Le 12 septembre, l’arrêté 19-247 du préfet coordonnateur (préfet de la région Auvergne-Rhône-Alpes) permet d’augmenter le plafond d’abattage à 100 loups. Les prélèvements peuvent se faire par tir de défense simple, tir de défense renforcé et tir de défense mixte. Les tirs de prélèvement simple dans le cercle 0 ou dans le cercle 1 en cas de ZPP non établie en meute sont également possibles lorsque des dommages exceptionnels ont été constatés au cours de l’année précédente (Le préfet de la région Auvergne-Rhône-Alpes, 2019).

Au 27 septembre, 93 loups ont déjà été abattus et par conséquent décomptés du plafond des 100 loups autorisés.

3. Viabilité de la population de loups en France à l’horizon 2025-2030 et sur le long terme

Au vu des derniers chiffres énoncés, la population de loups est fortement régulée en France et l’on est à même de s’interroger sur la viabilité de cette espèce sur le long terme.

Beudels-Jamar et al. (2017) rappellent que « le placement du loup dans l’annexe IV de la directive Habitats a pour conséquence que l’abattage du loup est autorisé bien que strictement encadré dans un cadre légal très précis, à condition qu’aucune autre solution satisfaisante existe et que le maintien de la population de loups ne soit pas mis en danger. »

Pour rappel, en 2019, la population de loups en France a été estimée à 530 loups, ce qui a conduit initialement à l’autorisation d’abattage de 53 individus.
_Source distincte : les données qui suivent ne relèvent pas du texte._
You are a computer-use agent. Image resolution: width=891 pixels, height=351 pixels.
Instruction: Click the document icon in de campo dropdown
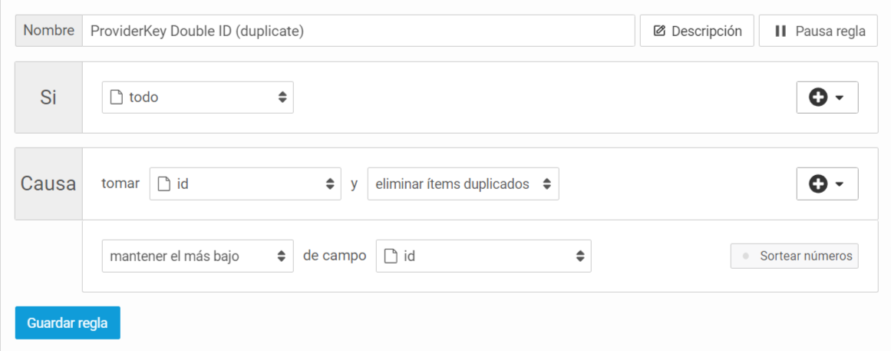pos(391,256)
Ces individus sont abattus par tir de défense ou de prélèvement lors de situation de prédation excessive dans une zone donnée. Ce tir d’opportunité ne tient pas compte des caractéristiques du loup (reproducteur ou non, gestant ou non, mâle ou femelle, statut au sein de la meute). Le gouvernement a ensuite autorisé l’abattage de 100 loups soit 19 % de l’effectif national. Les associations de protection du loup (FERUS par exemple) ont déposé un recours au Conseil d’Etat car ces taux sont supérieurs aux seuils de viabilité de la population de loups définis auparavant (DREAL et DRAAF Auvergne Rhône-Alpes, 2019a).

Pour tenter d’évaluer si les nouveaux seuils de mortalité établis par le gouvernement portent effectivement atteinte à la population de loups, une étude a été réalisée.

L’étude de Beudels-Jamar et al. (2017) définit la viabilité démographique comme « l’aptitude de la population à résister à moyen terme (100 ans) au risque d’extinction par les aléas de survie et de fécondité ».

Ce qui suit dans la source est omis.